Given records: Begin
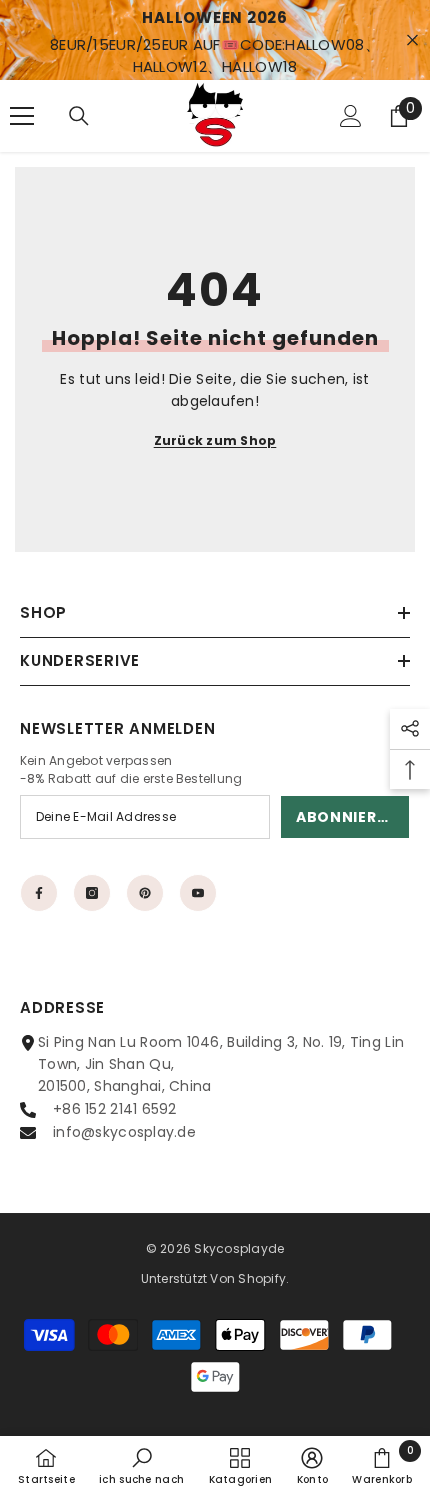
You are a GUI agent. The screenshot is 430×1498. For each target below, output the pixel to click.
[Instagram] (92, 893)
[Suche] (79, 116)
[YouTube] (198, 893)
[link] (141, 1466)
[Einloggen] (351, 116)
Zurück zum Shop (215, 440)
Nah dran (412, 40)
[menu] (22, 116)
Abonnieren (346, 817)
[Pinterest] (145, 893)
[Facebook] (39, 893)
Given records: End
Given records: Begin
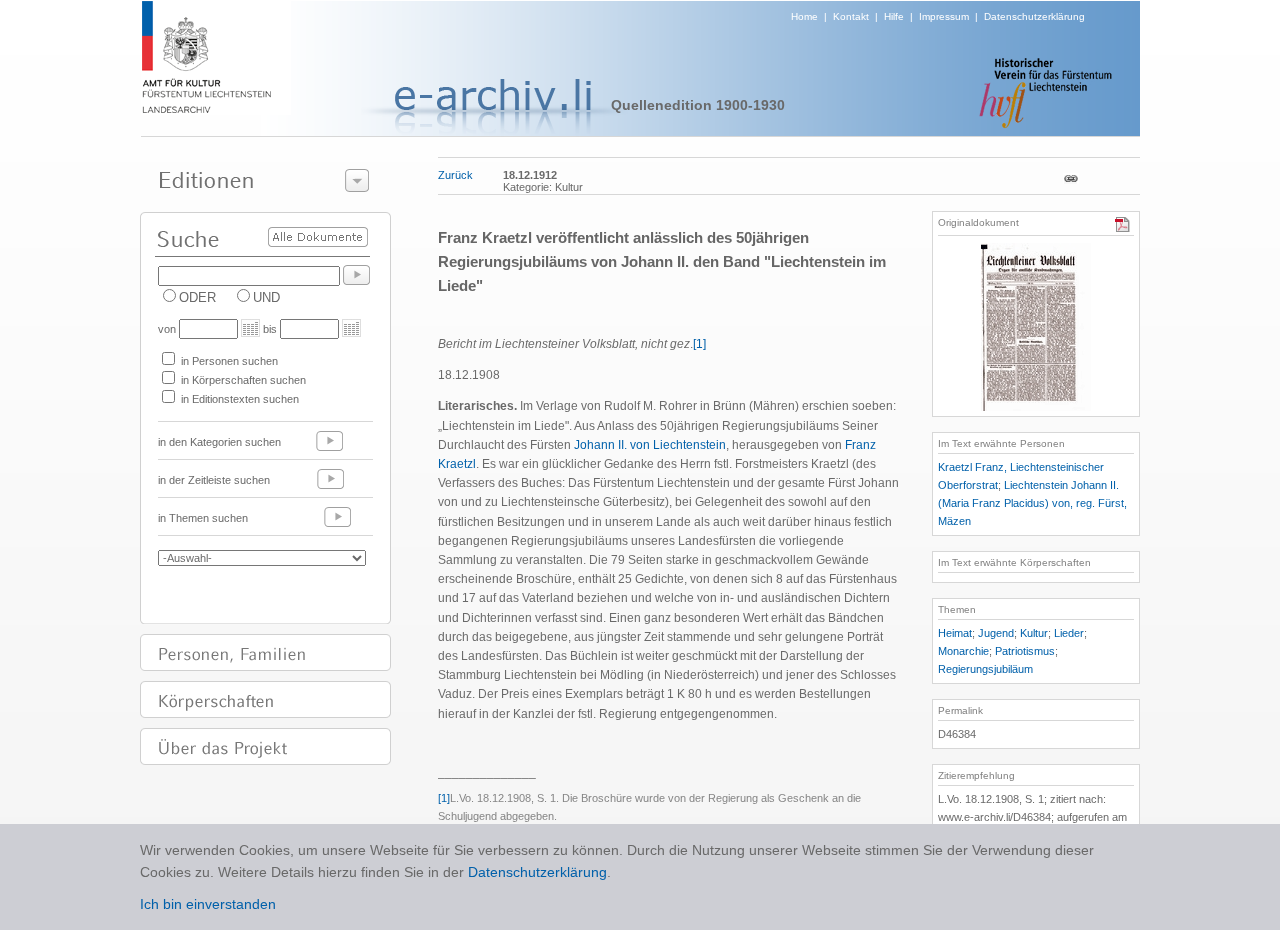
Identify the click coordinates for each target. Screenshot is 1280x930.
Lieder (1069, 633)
Given records: End
The output should be exactly the lines above from the line containing "[Instagram] (92, 893)" to the line containing "[Facebook] (39, 893)", inclusive, with no other lines.

=== Exercise answer ===
[Instagram] (92, 893)
[Suche] (79, 116)
[YouTube] (198, 893)
[link] (141, 1466)
[Einloggen] (351, 116)
Zurück zum Shop (215, 440)
Nah dran (412, 40)
[menu] (22, 116)
Abonnieren (346, 817)
[Pinterest] (145, 893)
[Facebook] (39, 893)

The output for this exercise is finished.